İzmir’in Konak ilçesine bağlı Göztepe semti, adını körfeze hâkim konumdaki bir tepeden alıyor. Yaklaşık 65 metre rakımlı bu yükselti, Osmanlı döneminde Rumlar tarafından “Aya Agapi” (Aziz Sevgi) adıyla anıldı. Tepe, zamanla yalnızca manzarasıyla değil, aynı zamanda barındırdığı efsaneler ve mimari kalıntılarla da ilgi odağı oldu.

Cumhuriyet’in ilanından sonra bölgeye yerleşen Türkler, tepeye “Göztepe” adını verdi. “Göz” ve “tepe” kelimelerinden türeyen bu yeni ad, zamanla halk arasında benimsendi ve resmiyet kazandı. 20. yüzyılın ilk yarısından itibaren tepenin adı resmi haritalarda da Göztepe olarak geçmeye başladı.

Susuz Dede efsanesi semtin manevi kimliğini oluşturuyor

Zamanla Aya Agapi ismi yerini halk arasında anlatılan Susuz Dede efsanesine bıraktı. Efsaneye göre bu tepede susuz kalan bir ermiş ya da asker vefat etti. O günden bu yana tepe, “Susuz Dede Tepesi” olarak da anılıyor.

Susuz Dede Tepesi’nin ortasında yer alan türbe ve yanındaki çeşme, halk tarafından ziyaret edilen bir inanç noktası hâline geldi. Cuma günleri tepeye gelenler dilek tutup, mezara su döküyor. Bu gelenek, tepenin manevî önemini her geçen yıl pekiştiriyor.

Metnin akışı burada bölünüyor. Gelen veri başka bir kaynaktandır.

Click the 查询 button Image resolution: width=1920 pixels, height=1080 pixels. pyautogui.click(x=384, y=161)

1980’li yıllarda sit alanı ilan edilen tepe, “Susuzdede Parkı” adıyla koruma altına alındı. Günümüzde hem ay yıldızlı bayrak hem de Göztepe Spor Kulübü’nün bayrağı tepenin zirvesinde dalgalanıyor.

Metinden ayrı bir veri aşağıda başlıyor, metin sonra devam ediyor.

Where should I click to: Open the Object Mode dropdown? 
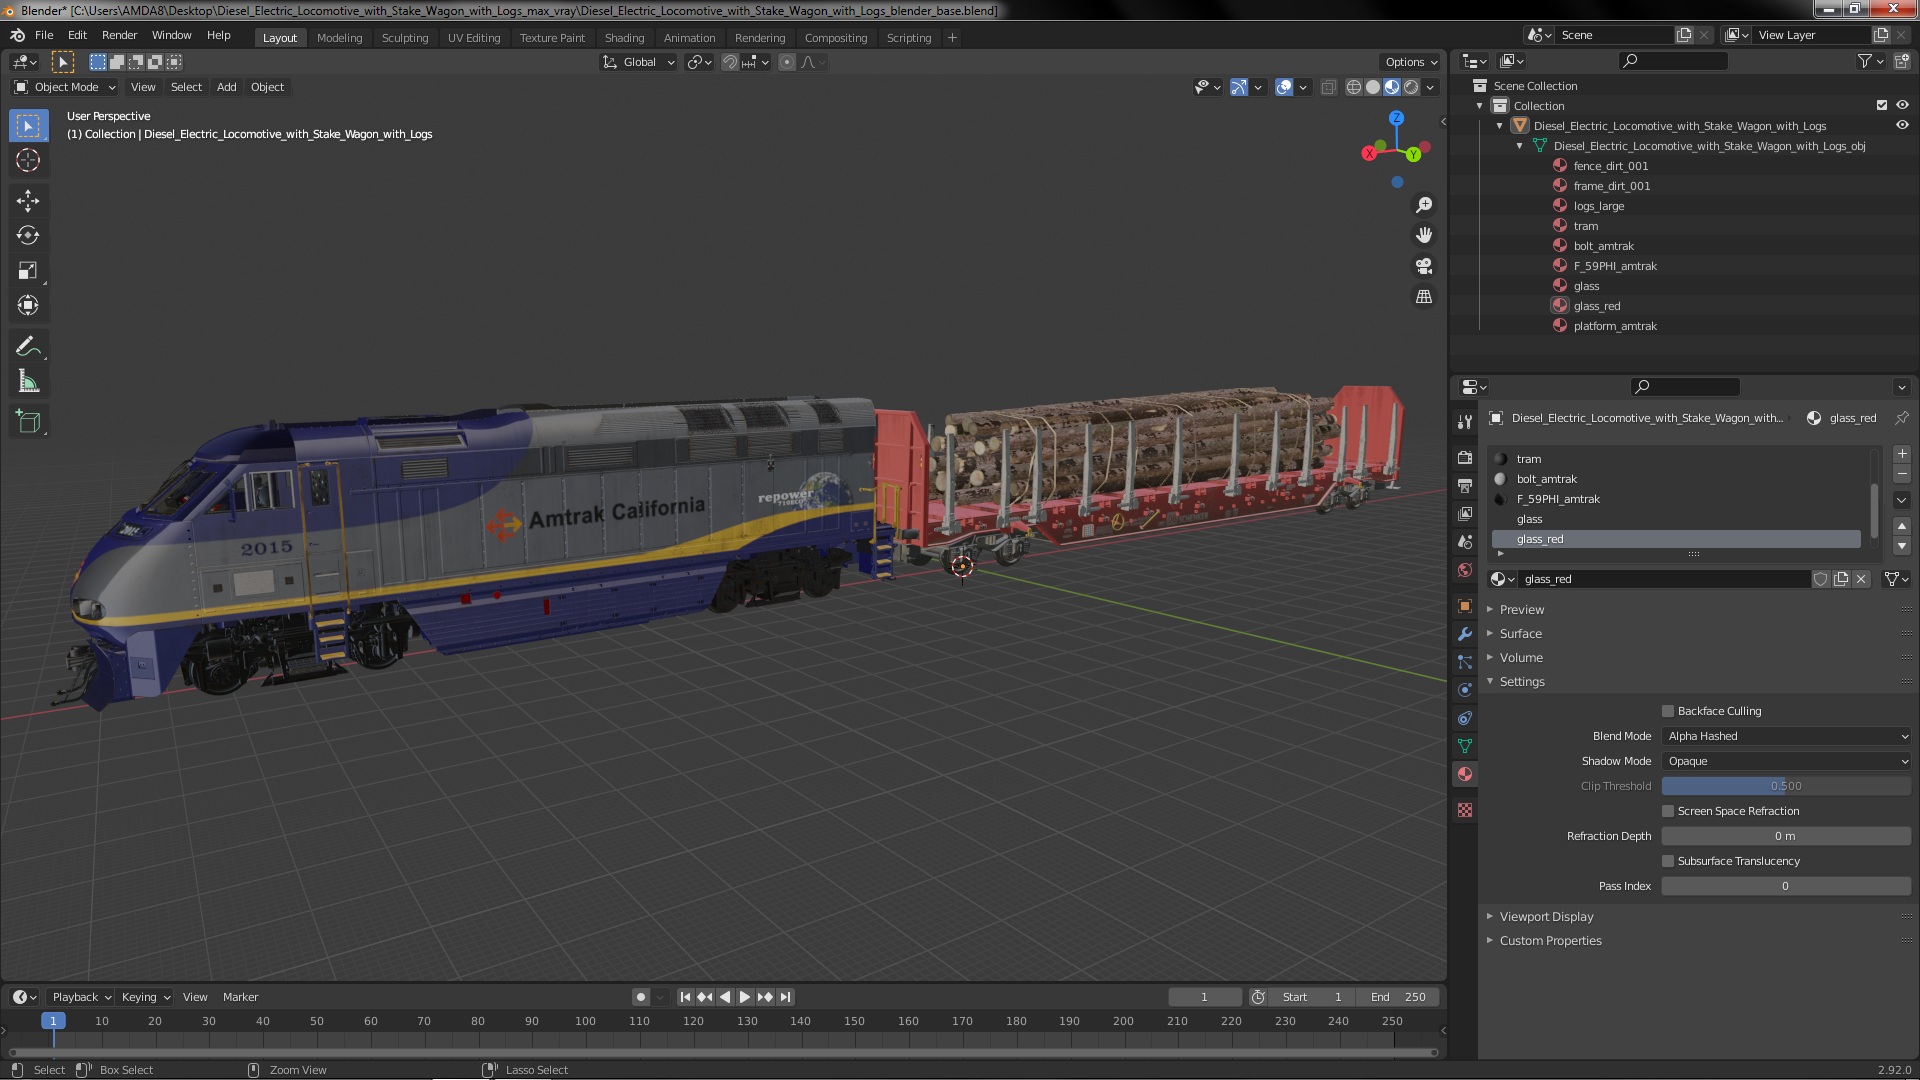[x=65, y=87]
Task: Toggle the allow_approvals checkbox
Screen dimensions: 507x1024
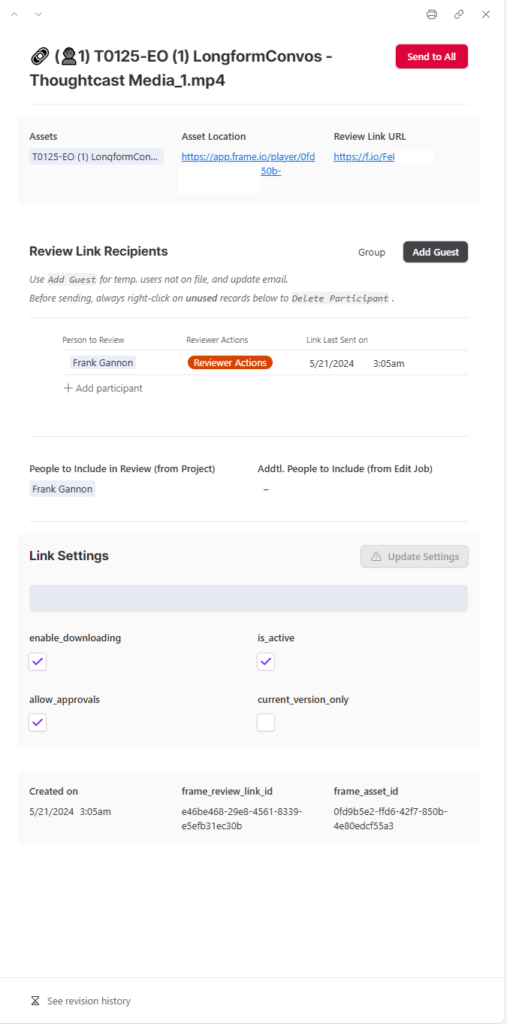Action: (38, 722)
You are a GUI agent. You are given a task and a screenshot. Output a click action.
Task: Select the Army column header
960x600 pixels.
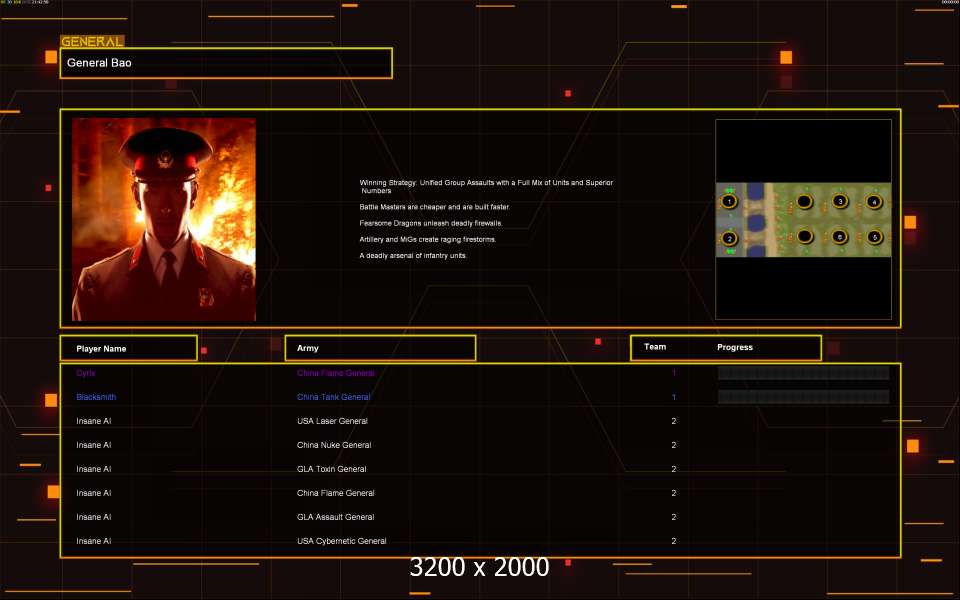click(x=380, y=348)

Rumlar tarafından kurulan küçük bir yerleşim yeriydi

Susuz Dede Tepesi’nin geçmişi yalnızca Cumhuriyet dönemine değil, antik çağlara kadar uzanıyor. Bölgede Helenistik döneme ait bir kilisenin kalıntılarının bulunmuş olabileceği belirtiliyor.

19. yüzyılın ikinci yarısında Göztepe, Rumlar tarafından kurulan küçük bir yerleşim yeri hâline geldi. Ardından Levanten ailelerin de bölgeye yerleşmesiyle semt çokkültürlü bir kimlik kazandı.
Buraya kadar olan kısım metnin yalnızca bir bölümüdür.